> **Task item**
Could you find every line in the entries below that holds the word "agent" and copy it?
Segment Start: Information provided
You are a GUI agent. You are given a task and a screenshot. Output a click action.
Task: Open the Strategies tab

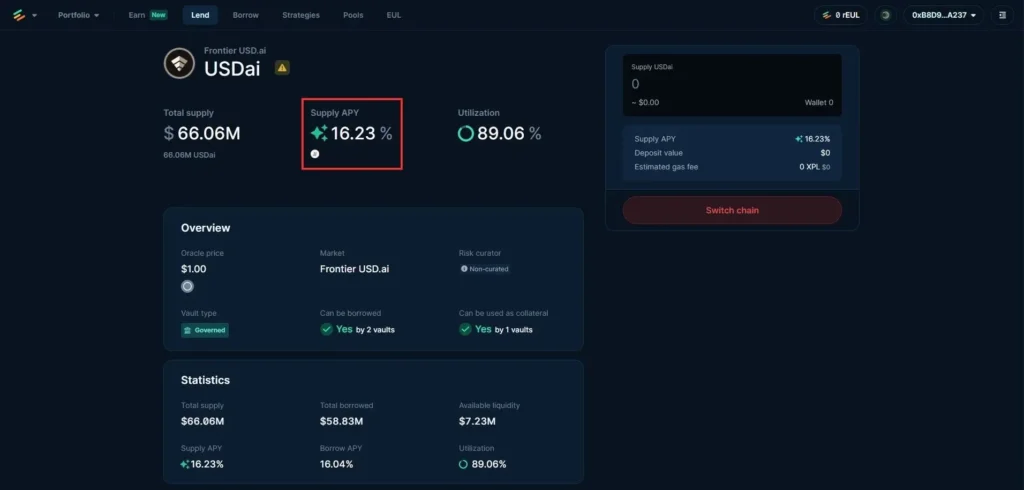301,15
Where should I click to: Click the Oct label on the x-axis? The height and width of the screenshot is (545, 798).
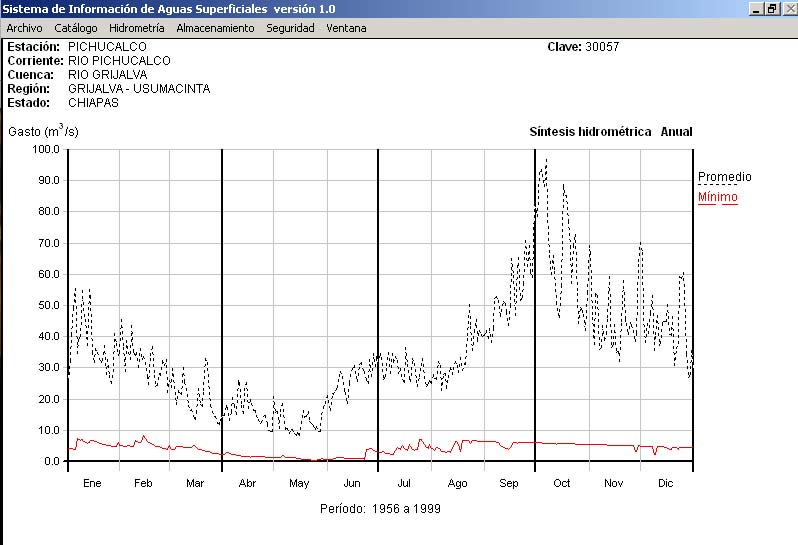pos(562,483)
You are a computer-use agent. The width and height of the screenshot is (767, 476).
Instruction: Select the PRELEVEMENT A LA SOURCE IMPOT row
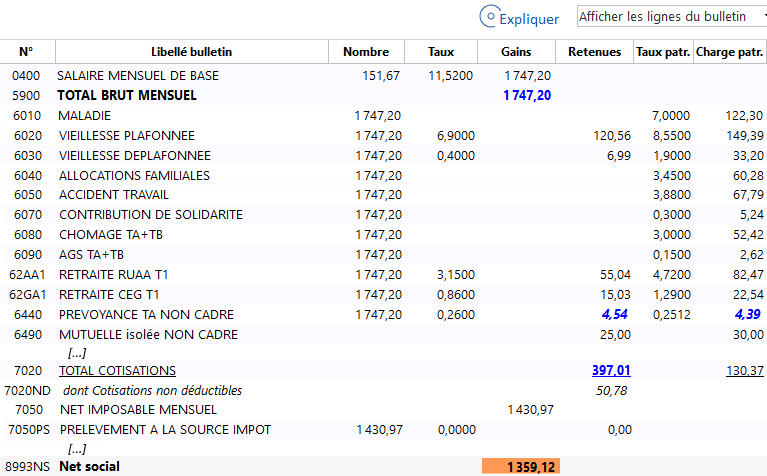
Segment End: Information provided
> **Expected answer**
You are a GUI agent. You are given a task and a screenshot. Output a click action.
You are a computer-use agent. The width and height of the screenshot is (767, 476).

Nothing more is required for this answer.